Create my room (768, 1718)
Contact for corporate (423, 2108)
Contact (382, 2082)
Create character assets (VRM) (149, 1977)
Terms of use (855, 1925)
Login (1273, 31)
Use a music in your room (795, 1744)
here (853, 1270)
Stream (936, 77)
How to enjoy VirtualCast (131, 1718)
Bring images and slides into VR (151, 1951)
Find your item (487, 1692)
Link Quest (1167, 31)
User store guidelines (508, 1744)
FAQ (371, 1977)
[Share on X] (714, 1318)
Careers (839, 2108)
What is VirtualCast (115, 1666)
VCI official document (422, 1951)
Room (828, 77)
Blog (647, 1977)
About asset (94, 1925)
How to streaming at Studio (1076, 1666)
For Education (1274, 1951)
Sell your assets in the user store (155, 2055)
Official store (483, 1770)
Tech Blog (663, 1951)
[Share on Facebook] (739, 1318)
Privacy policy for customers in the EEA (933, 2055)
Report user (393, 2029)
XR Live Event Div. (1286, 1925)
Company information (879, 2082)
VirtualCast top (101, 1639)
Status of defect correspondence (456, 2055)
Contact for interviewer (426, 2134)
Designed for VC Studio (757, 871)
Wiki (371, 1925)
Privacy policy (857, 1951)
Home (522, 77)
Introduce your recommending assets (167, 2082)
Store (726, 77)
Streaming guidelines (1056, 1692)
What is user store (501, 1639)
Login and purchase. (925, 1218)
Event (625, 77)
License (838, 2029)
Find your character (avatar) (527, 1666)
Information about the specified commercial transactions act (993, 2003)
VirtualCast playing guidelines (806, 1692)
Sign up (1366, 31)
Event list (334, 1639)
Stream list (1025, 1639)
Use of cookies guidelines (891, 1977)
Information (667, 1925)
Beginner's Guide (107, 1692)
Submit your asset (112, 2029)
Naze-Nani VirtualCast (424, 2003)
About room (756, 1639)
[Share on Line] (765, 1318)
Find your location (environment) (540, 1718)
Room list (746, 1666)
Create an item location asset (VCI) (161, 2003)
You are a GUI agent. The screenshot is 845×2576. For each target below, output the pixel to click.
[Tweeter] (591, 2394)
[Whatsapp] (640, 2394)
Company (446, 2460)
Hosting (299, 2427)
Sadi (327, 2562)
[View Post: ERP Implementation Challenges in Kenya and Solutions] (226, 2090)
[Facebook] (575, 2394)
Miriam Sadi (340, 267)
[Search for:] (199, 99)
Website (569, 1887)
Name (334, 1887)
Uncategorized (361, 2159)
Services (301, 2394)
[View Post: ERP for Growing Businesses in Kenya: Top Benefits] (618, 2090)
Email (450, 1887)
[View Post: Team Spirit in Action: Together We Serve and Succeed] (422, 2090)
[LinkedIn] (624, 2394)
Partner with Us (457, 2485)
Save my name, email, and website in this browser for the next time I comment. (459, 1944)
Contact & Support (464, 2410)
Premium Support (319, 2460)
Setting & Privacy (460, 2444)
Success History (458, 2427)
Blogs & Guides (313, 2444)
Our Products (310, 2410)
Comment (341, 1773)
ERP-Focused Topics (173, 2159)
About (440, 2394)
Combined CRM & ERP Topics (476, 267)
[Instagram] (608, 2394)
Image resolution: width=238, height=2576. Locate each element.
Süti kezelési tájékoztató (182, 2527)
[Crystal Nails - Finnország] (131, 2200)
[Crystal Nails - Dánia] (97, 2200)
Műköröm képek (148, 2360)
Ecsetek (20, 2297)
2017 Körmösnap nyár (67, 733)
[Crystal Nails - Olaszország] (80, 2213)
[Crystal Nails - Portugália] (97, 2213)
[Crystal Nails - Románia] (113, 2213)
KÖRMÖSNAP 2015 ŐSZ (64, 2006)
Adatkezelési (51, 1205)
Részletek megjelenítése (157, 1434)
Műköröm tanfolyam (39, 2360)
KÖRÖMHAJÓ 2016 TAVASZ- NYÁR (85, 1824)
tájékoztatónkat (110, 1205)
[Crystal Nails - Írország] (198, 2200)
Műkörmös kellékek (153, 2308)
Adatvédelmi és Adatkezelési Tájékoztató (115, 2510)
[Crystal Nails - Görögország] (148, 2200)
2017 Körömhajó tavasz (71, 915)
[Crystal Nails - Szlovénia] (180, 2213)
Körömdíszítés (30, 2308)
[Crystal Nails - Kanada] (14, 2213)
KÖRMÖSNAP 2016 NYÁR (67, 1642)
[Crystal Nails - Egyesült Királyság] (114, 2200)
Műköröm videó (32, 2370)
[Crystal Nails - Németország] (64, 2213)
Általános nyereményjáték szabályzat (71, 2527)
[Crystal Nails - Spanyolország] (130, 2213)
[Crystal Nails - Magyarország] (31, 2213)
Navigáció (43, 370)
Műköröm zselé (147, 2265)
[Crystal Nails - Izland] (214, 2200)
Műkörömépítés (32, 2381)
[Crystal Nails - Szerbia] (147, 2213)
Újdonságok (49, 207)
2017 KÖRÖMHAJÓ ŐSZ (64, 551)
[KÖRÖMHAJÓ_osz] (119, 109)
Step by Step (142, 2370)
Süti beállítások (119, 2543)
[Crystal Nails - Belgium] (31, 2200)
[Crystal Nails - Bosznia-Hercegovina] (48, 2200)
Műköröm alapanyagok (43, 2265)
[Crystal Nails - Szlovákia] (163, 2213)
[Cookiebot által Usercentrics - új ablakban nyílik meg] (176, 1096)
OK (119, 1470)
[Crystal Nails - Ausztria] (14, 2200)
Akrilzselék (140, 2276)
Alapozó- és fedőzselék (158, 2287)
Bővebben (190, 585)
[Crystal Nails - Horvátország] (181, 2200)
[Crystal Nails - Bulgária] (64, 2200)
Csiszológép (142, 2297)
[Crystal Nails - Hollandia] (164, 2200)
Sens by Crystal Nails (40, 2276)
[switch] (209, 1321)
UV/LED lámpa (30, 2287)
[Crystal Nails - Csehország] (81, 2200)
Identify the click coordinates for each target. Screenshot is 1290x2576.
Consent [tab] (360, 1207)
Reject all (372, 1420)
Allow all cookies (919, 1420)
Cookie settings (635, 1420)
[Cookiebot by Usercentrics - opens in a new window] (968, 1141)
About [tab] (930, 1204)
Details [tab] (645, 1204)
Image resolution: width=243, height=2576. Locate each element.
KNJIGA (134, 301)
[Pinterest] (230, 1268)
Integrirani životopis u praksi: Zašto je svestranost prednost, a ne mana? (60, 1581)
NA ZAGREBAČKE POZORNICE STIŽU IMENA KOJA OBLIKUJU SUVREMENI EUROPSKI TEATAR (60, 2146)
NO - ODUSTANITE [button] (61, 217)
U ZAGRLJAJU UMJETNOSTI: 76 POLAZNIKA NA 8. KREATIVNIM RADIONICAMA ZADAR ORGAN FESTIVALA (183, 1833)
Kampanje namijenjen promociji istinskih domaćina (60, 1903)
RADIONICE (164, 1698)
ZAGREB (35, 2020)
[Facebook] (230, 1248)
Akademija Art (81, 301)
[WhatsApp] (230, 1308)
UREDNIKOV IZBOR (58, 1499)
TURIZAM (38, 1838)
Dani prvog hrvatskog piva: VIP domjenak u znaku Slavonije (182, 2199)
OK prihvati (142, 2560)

----

Aim of the task -
Each line of the material should be repeated exactly as it reads.

Result for this task -
Create my room (768, 1718)
Contact for corporate (423, 2108)
Contact (382, 2082)
Create character assets (VRM) (149, 1977)
Terms of use (855, 1925)
Login (1273, 31)
Use a music in your room (795, 1744)
here (853, 1270)
Stream (936, 77)
How to enjoy VirtualCast (131, 1718)
Bring images and slides into VR (151, 1951)
Find your item (487, 1692)
Link Quest (1167, 31)
User store guidelines (508, 1744)
FAQ (371, 1977)
[Share on X] (714, 1318)
Careers (839, 2108)
What is VirtualCast (115, 1666)
VCI official document (422, 1951)
Room (828, 77)
Blog (647, 1977)
About asset (94, 1925)
How to streaming at Studio (1076, 1666)
For Education (1274, 1951)
Sell your assets in the user store (155, 2055)
Official store (483, 1770)
Tech Blog (663, 1951)
[Share on Facebook] (739, 1318)
Privacy policy for customers in the EEA (933, 2055)
Report user (393, 2029)
XR Live Event Div. (1286, 1925)
Company information (879, 2082)
VirtualCast top (101, 1639)
Status of defect correspondence (456, 2055)
Contact for interviewer (426, 2134)
Designed for VC Studio (757, 871)
Wiki (371, 1925)
Privacy policy (857, 1951)
Home (522, 77)
Introduce your recommending assets (167, 2082)
Store (726, 77)
Streaming guidelines (1056, 1692)
What is user store (501, 1639)
Login and purchase. (925, 1218)
Event (625, 77)
License (838, 2029)
Find your character (avatar) (527, 1666)
Information about the specified commercial transactions act (993, 2003)
VirtualCast playing guidelines (806, 1692)
Sign up (1366, 31)
Event list (334, 1639)
Stream list (1025, 1639)
Use of cookies guidelines (891, 1977)
Information (667, 1925)
Beginner's Guide (107, 1692)
Submit your asset (112, 2029)
Naze-Nani VirtualCast (424, 2003)
About room (756, 1639)
[Share on Line] (765, 1318)
Find your location (environment) (540, 1718)
Room list (746, 1666)
Create an item location asset (VCI) (161, 2003)
You are a GUI agent. The screenshot is 845×2576. For each target below, output the pixel to click.
[Tweeter] (591, 2394)
[Whatsapp] (640, 2394)
Company (446, 2460)
Hosting (299, 2427)
Sadi (327, 2562)
[View Post: ERP Implementation Challenges in Kenya and Solutions] (226, 2090)
[Facebook] (575, 2394)
Miriam Sadi (340, 267)
[Search for:] (199, 99)
Website (569, 1887)
Name (334, 1887)
Uncategorized (361, 2159)
Services (301, 2394)
[View Post: ERP for Growing Businesses in Kenya: Top Benefits] (618, 2090)
Email (450, 1887)
[View Post: Team Spirit in Action: Together We Serve and Succeed] (422, 2090)
[LinkedIn] (624, 2394)
Partner with Us (457, 2485)
Save my name, email, and website in this browser for the next time I comment. (459, 1944)
Contact & Support (464, 2410)
Premium Support (319, 2460)
Setting & Privacy (460, 2444)
Success History (458, 2427)
Blogs & Guides (313, 2444)
Our Products (310, 2410)
Comment (341, 1773)
ERP-Focused Topics (173, 2159)
About (440, 2394)
Combined CRM & ERP Topics (476, 267)
[Instagram] (608, 2394)
Image resolution: width=238, height=2576. Locate each element.
Süti kezelési tájékoztató (182, 2527)
[Crystal Nails - Finnország] (131, 2200)
[Crystal Nails - Dánia] (97, 2200)
Műköröm képek (148, 2360)
Ecsetek (20, 2297)
2017 Körmösnap nyár (67, 733)
[Crystal Nails - Olaszország] (80, 2213)
[Crystal Nails - Portugália] (97, 2213)
[Crystal Nails - Románia] (113, 2213)
KÖRMÖSNAP 2015 ŐSZ (64, 2006)
Adatkezelési (51, 1205)
Részletek megjelenítése (157, 1434)
Műköröm tanfolyam (39, 2360)
KÖRÖMHAJÓ 2016 TAVASZ- NYÁR (85, 1824)
tájékoztatónkat (110, 1205)
[Crystal Nails - Írország] (198, 2200)
Műkörmös kellékek (153, 2308)
Adatvédelmi és Adatkezelési Tájékoztató (115, 2510)
[Crystal Nails - Görögország] (148, 2200)
2017 Körömhajó tavasz (71, 915)
[Crystal Nails - Szlovénia] (180, 2213)
Körömdíszítés (30, 2308)
[Crystal Nails - Kanada] (14, 2213)
KÖRMÖSNAP 2016 NYÁR (67, 1642)
[Crystal Nails - Egyesült Királyság] (114, 2200)
Műköröm videó (32, 2370)
[Crystal Nails - Németország] (64, 2213)
Általános nyereményjáték szabályzat (71, 2527)
[Crystal Nails - Spanyolország] (130, 2213)
[Crystal Nails - Magyarország] (31, 2213)
Navigáció (43, 370)
Műköröm zselé (147, 2265)
[Crystal Nails - Izland] (214, 2200)
Műkörömépítés (32, 2381)
[Crystal Nails - Szerbia] (147, 2213)
Újdonságok (49, 207)
2017 KÖRÖMHAJÓ ŐSZ (64, 551)
[KÖRÖMHAJÓ_osz] (119, 109)
Step by Step (142, 2370)
Süti beállítások (119, 2543)
[Crystal Nails - Belgium] (31, 2200)
[Crystal Nails - Bosznia-Hercegovina] (48, 2200)
Műköröm alapanyagok (43, 2265)
[Crystal Nails - Szlovákia] (163, 2213)
[Cookiebot által Usercentrics - új ablakban nyílik meg] (176, 1096)
OK (119, 1470)
[Crystal Nails - Ausztria] (14, 2200)
Akrilzselék (140, 2276)
Alapozó- és fedőzselék (158, 2287)
Bővebben (190, 585)
[Crystal Nails - Horvátország] (181, 2200)
[Crystal Nails - Bulgária] (64, 2200)
Csiszológép (142, 2297)
[Crystal Nails - Hollandia] (164, 2200)
Sens by Crystal Nails (40, 2276)
[switch] (209, 1321)
UV/LED lámpa (30, 2287)
[Crystal Nails - Csehország] (81, 2200)
Identify the click coordinates for each target. Screenshot is 1290x2576.
Consent [tab] (360, 1207)
Reject all (372, 1420)
Allow all cookies (919, 1420)
Cookie settings (635, 1420)
[Cookiebot by Usercentrics - opens in a new window] (968, 1141)
About [tab] (930, 1204)
Details [tab] (645, 1204)
Image resolution: width=243, height=2576. Locate each element.
KNJIGA (134, 301)
[Pinterest] (230, 1268)
Integrirani životopis u praksi: Zašto je svestranost prednost, a ne mana? (60, 1581)
NA ZAGREBAČKE POZORNICE STIŽU IMENA KOJA OBLIKUJU SUVREMENI EUROPSKI TEATAR (60, 2146)
NO - ODUSTANITE [button] (61, 217)
U ZAGRLJAJU UMJETNOSTI: 76 POLAZNIKA NA 8. KREATIVNIM RADIONICAMA ZADAR ORGAN FESTIVALA (183, 1833)
Kampanje namijenjen promociji istinskih domaćina (60, 1903)
RADIONICE (164, 1698)
ZAGREB (35, 2020)
[Facebook] (230, 1248)
Akademija Art (81, 301)
[WhatsApp] (230, 1308)
UREDNIKOV IZBOR (58, 1499)
TURIZAM (38, 1838)
Dani prvog hrvatskog piva: VIP domjenak u znaku Slavonije (182, 2199)
OK prihvati (142, 2560)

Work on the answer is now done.